* BEGIN TASK MATERIAL *
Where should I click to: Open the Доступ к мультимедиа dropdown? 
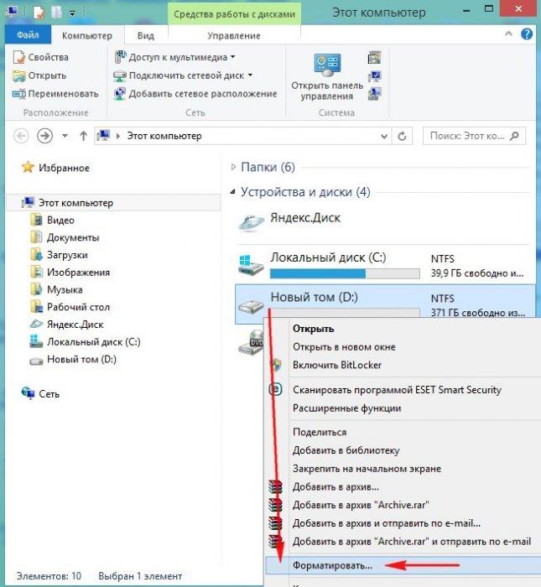click(233, 57)
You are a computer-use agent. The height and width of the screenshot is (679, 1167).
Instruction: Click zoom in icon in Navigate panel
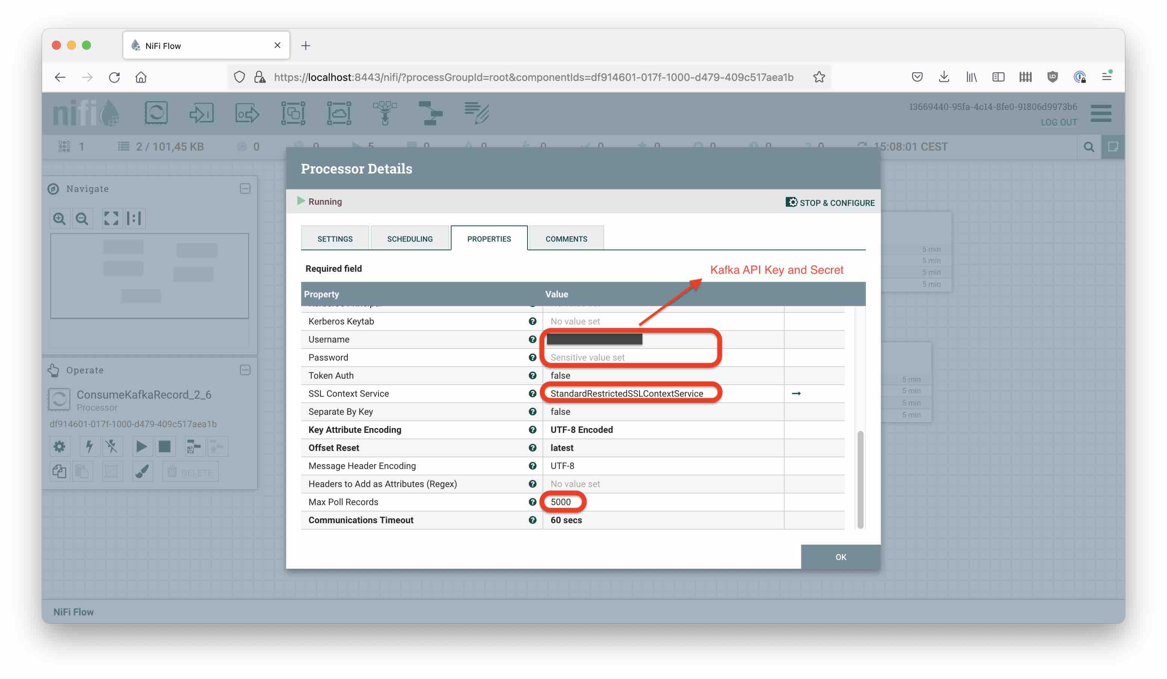[x=59, y=218]
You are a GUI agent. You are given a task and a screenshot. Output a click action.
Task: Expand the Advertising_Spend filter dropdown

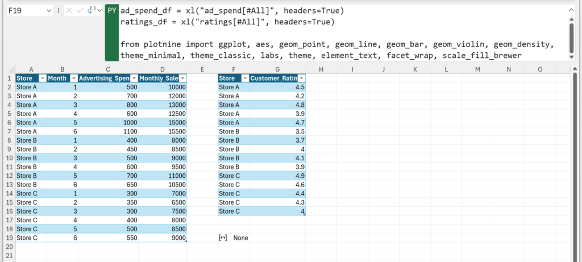134,78
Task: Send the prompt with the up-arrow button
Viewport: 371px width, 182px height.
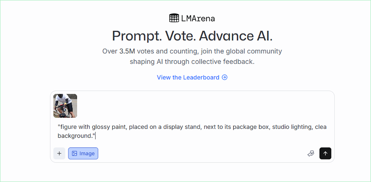Action: 325,153
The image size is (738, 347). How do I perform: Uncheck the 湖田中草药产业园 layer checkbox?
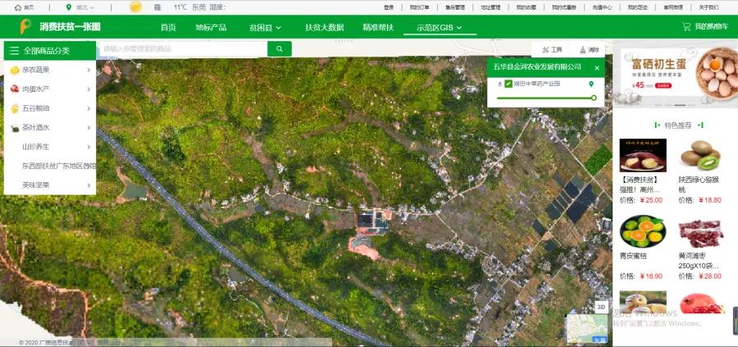[x=508, y=84]
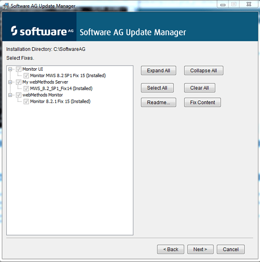The image size is (260, 262).
Task: Toggle Monitor 8.2.1 Fix 15 checkbox
Action: click(x=26, y=102)
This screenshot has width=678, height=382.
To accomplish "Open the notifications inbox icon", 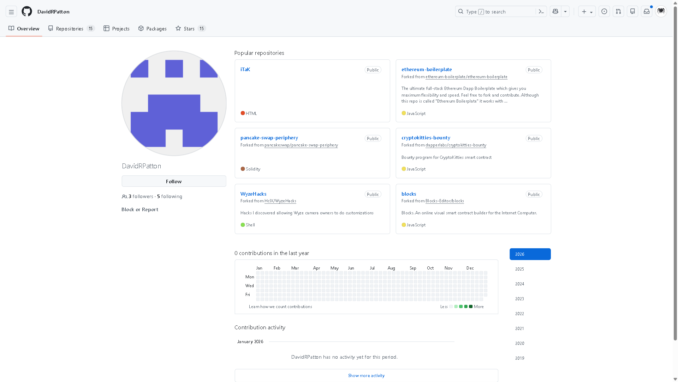I will pyautogui.click(x=647, y=12).
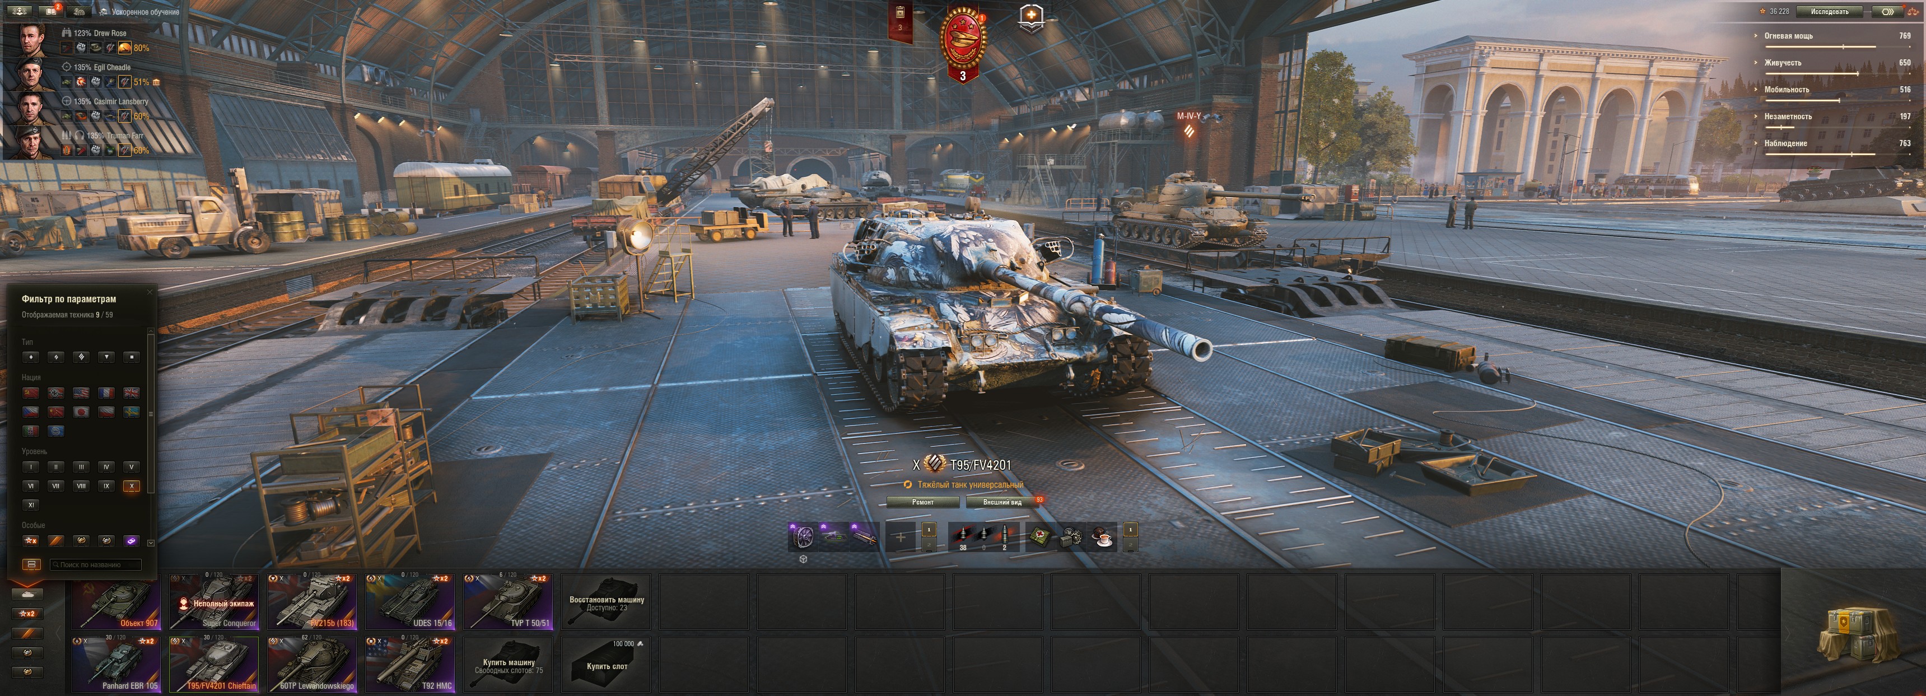
Task: Disable the tier X level filter
Action: click(x=132, y=486)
* END TASK MATERIAL *
● THE REQUEST: Count the lines in the entries above that contain the word "dropdown", and reply with the number alone.

● RESULT OF THIS EXERCISE: 2